Who Should Use A Credit Card
From the consumer’s standpoint, the ideal credit card user has always been one who pays his or her balances in full and on time each month. By making only those purchases that they can afford to pay in full, these types of people use their cards merely as a method of payment. As a result, they enjoy all the benefits of credit card use, including the best credit card offers with rewards.
Another time credit card use can make sense is as an emergency form of payment. Some people use cash, checks, or debit cards for most transaction, but carry a credit card for unusual situations. People get sick, cars break down, and other unexpected expenses can arise. At those times, having a line of credit may be the only way to make immediate payments that are required. Ideally, those balances can be paid in full using cash from a savings account normally used for emergencies.

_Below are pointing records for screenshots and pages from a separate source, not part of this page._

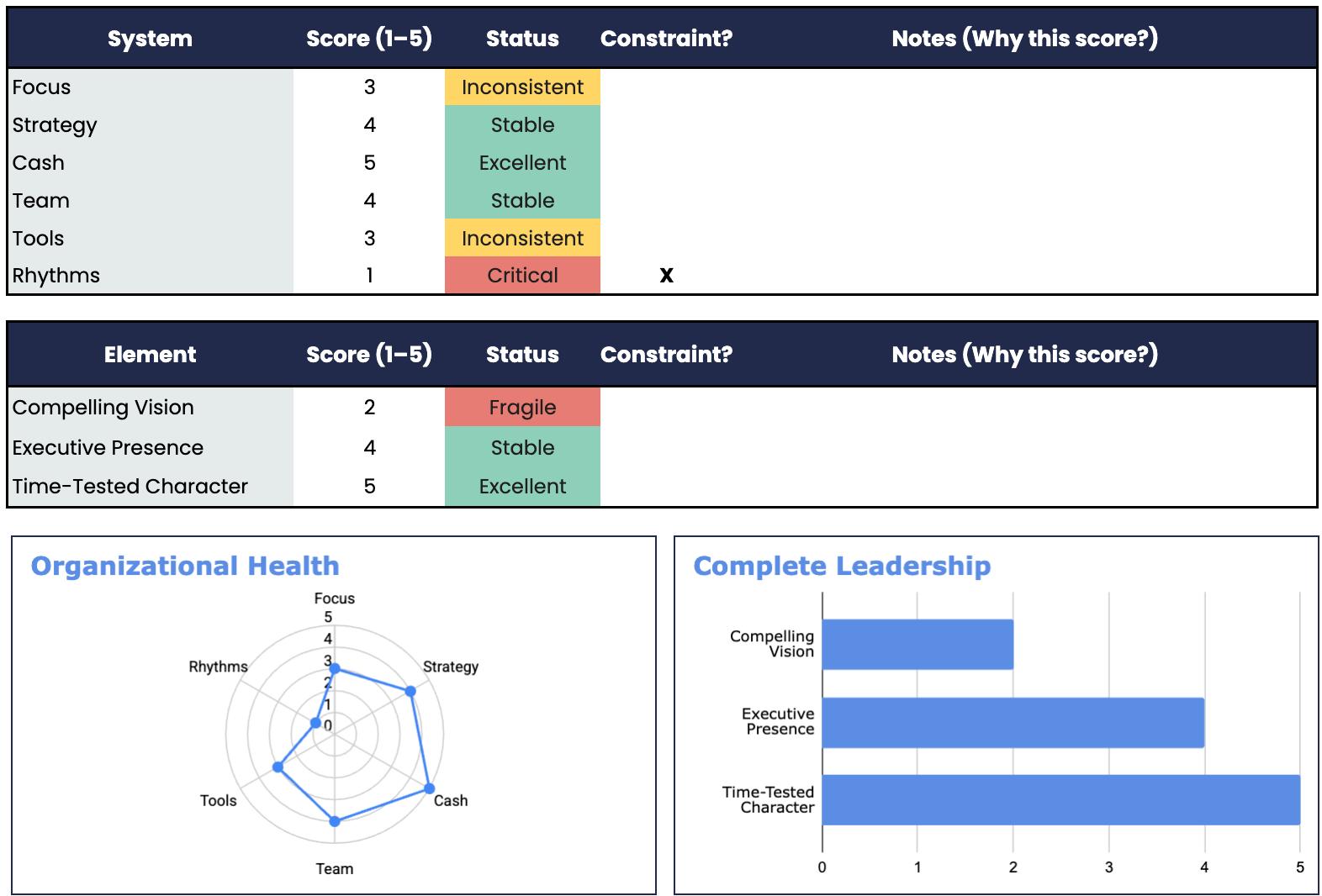Click the Time-Tested Character bar in chart

pos(1060,800)
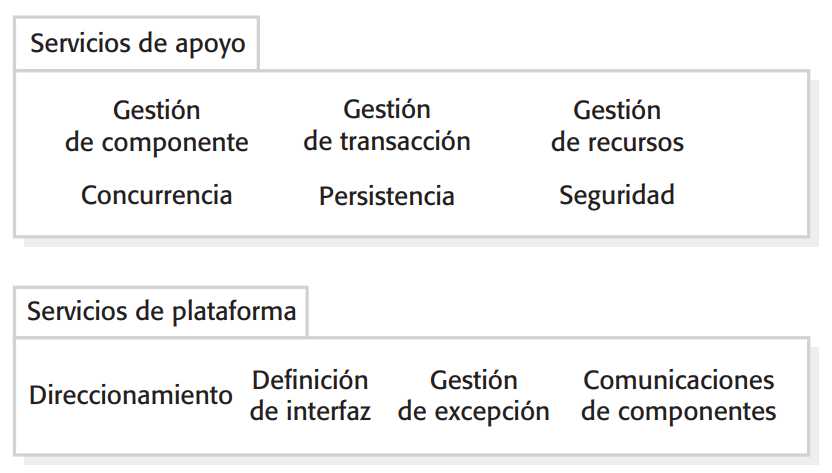Click the 'de interfaz' text line
Viewport: 832px width, 473px height.
[x=310, y=411]
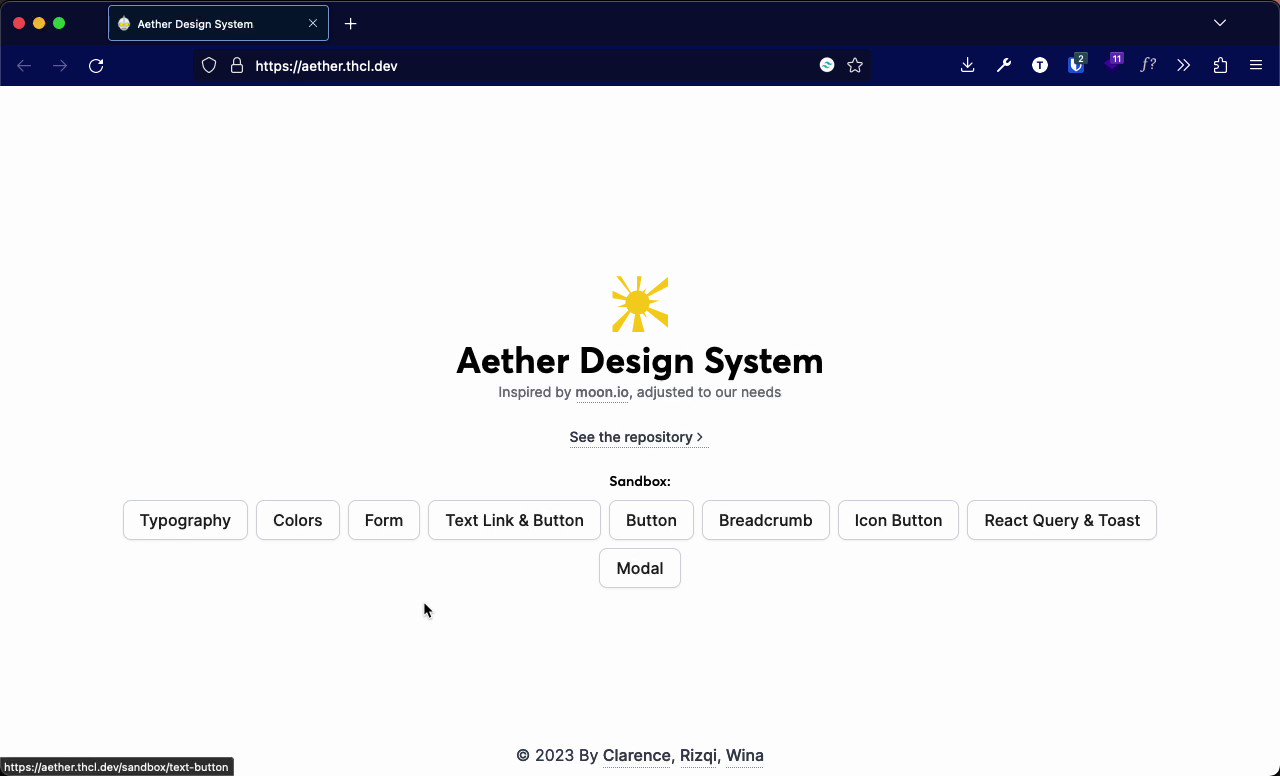
Task: Bookmark the page via the star icon
Action: 855,65
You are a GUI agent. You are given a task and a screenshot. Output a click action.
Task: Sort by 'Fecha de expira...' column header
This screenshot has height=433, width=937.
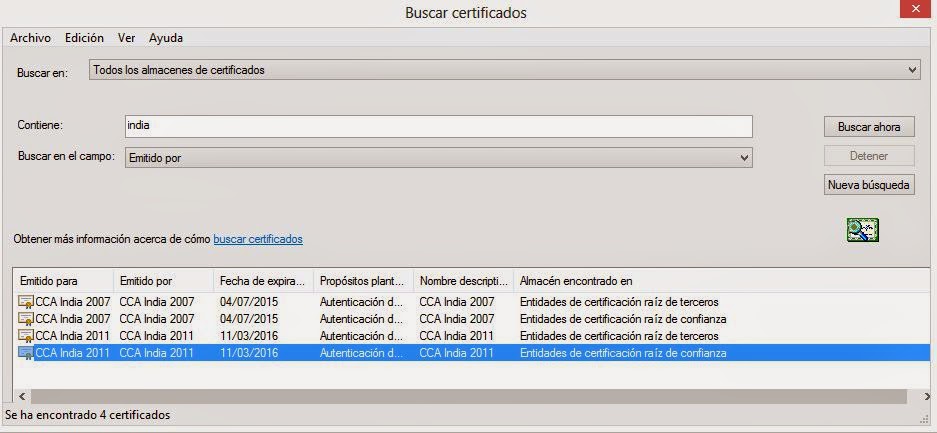pos(262,281)
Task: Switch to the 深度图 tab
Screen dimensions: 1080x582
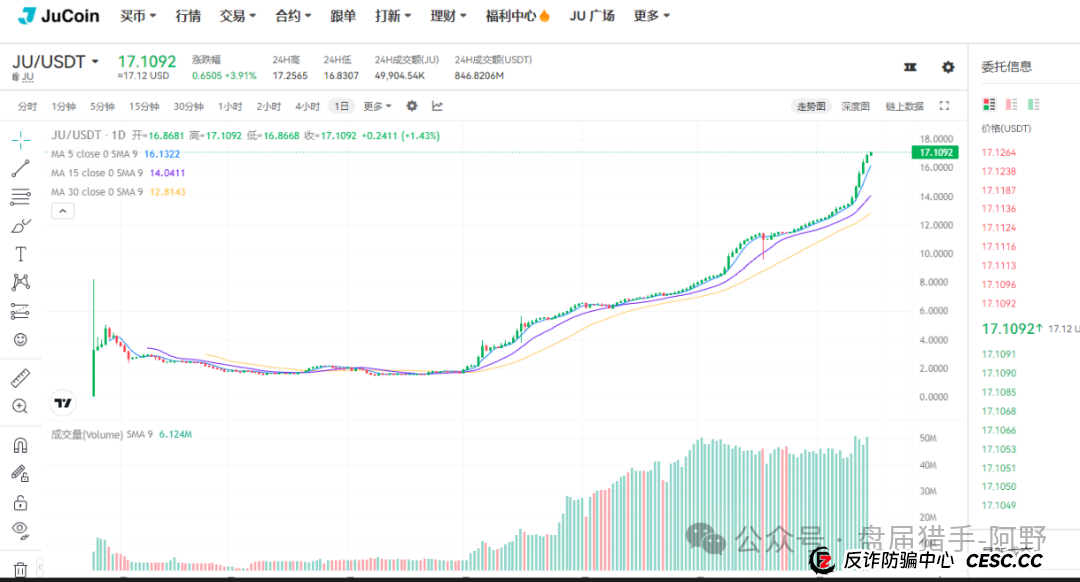Action: 855,105
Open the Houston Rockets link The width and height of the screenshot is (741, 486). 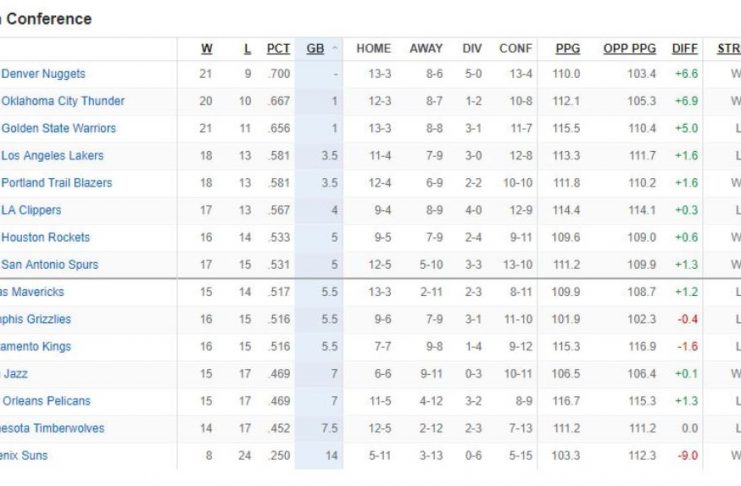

Finally, credit cards can be extremely useful to travelers. Those who travel on business may wish to use a credit card to incur expenses that are reimbursed by their employer or their client. In addition, having a credit card makes it much easier to rent a car or to reserve a hotel room.
Who Should Avoid Credit Cards
Those who are unable to manage their debt should not be using a credit card. For many users, credit cards become a license to spend, which results in crippling debt. These users are unable to restrain their spending to fit within their available income, which results in runaway credit card debt. Other credit card holders are capable of keeping their debt at manageable levels, yet they are unable to make timely payments to their card issuer. In these instances, the results are similar or worse than those who cannot control their spending. These cardholders will incur late fees and penalty interest rates while finding their credit scores declining rapidly.
When used responsibly, credit cards can be valuable, secure, and convenient methods of payment. It is even possible for some account holders to use their credit cards to borrow money responsibly. At the same time, those who find themselves in a perpetual cycle of debt should seek other ways to pay for their daily expenses.